- Born: December 1, 1928 Somerville, Massachusetts, U.S.
- Died: December 29, 1976 (aged 48) Revere, Massachusetts, U.S.
- Cause of death: Gunshot wound
- Occupation: Mobster
- Spouse: Sandra Castucci
- Children: 4
- Allegiance: Patriarca crime family

= Richard Castucci =

Member of crime family in the US

Richard J. Castucci Sr. (December 1, 1928 – December 29, 1976) was an American member of the Patriarca crime family who owned several strip clubs and was involved in illegal gambling. Castucci eventually became a government informant.

==Early life==
Castucci was a nephew of Boston bookmaker Arthur Ventola, who was close to the Patriarca crime family. He had one brother who was involved with one of Castucci's restaurants. His second wife was Sandra Castucci. His children included a daughter Denise, a son Richard Castucci Jr. and two other children. Castucci and his family lived in Revere, Massachusetts.
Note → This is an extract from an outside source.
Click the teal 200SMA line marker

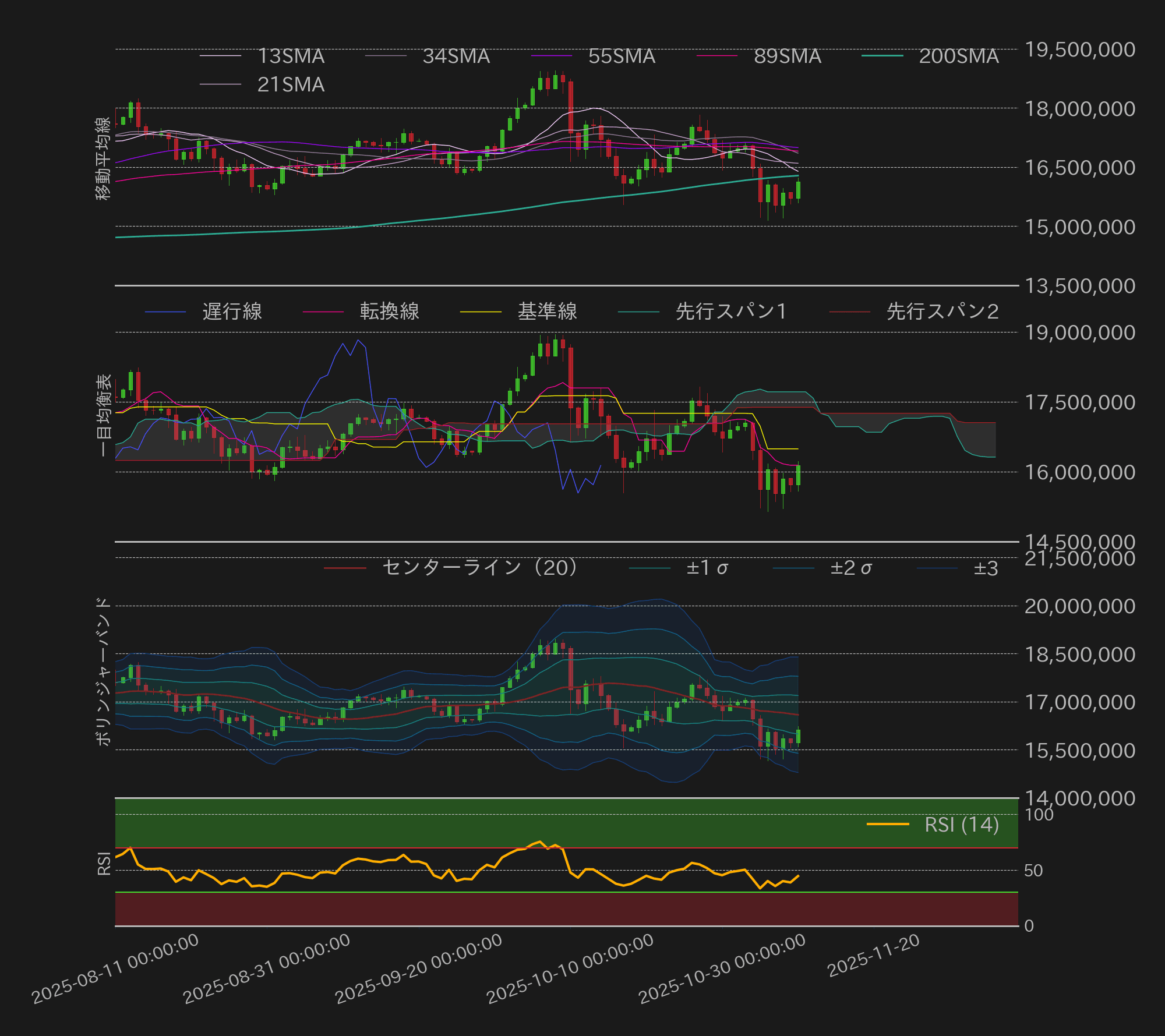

At age 21, Castucci was featured in the Boston Herald after stopping an armed robbery with his father.

==Mob career==
Castucci was a close associate of mobster Stephen Flemmi, a leader of the Winter Hill Gang and a secret FBI informant. Castucci introduced Flemmi and mobster John Martorano to a major New York bookmaker when they were organizing Anthony Ciulla's race fixing scheme.

Castucci owned several clubs and strip bars in the Boston area, including the Ebb Tide Lounge, the Libra Lounge, the 571 Club, Jaws, and the Squire. Overlooking Revere Beach, the Ebb Tide soon became a "clubhouse" for members of the Patriarca family to socialize and plan crimes. In 1965, the Edward Deegan mob hit was organized there. By the late 1960s, the Ebb Tide had earned such a bad reputation that Castucci changed its name to The Beach Ball. By 1969, Castucci was hosting high-stakes poker games at the Beach Ball.

By 1970, Castucci was reportedly in deep financial trouble. He had two families, a $16,000 second house mortgage, bills from his clubs, and expensive loan shark loans. He was being hounded by loan shark collectors and was in debt to John Harrison, also known as "Hard Boiled John", paying $300 to $400 installments.

==Becoming an informant==

On January 30, 1970, needing money and protection from law enforcement, Castucci become an FBI informant. He was enrolled in the FBI's highly secretive Top Echelon Informant Program. When Castucci found out that Winter Hill members Joseph "Joe Mac" McDonald and James Sims were hiding from the authorities in the Greenwich Village section of New York City, he passed that information to his FBI handlers.

==Murder==
In 1976, the Winter Hill gang discovered Castucci's deception and planned his murder. Gang boss Whitey Bulger, also an FBI informant, ordered Castucci's killing. However, Bulger decided to wait until the end of the National Football League season so that he could also steal Castucci's sports betting earnings.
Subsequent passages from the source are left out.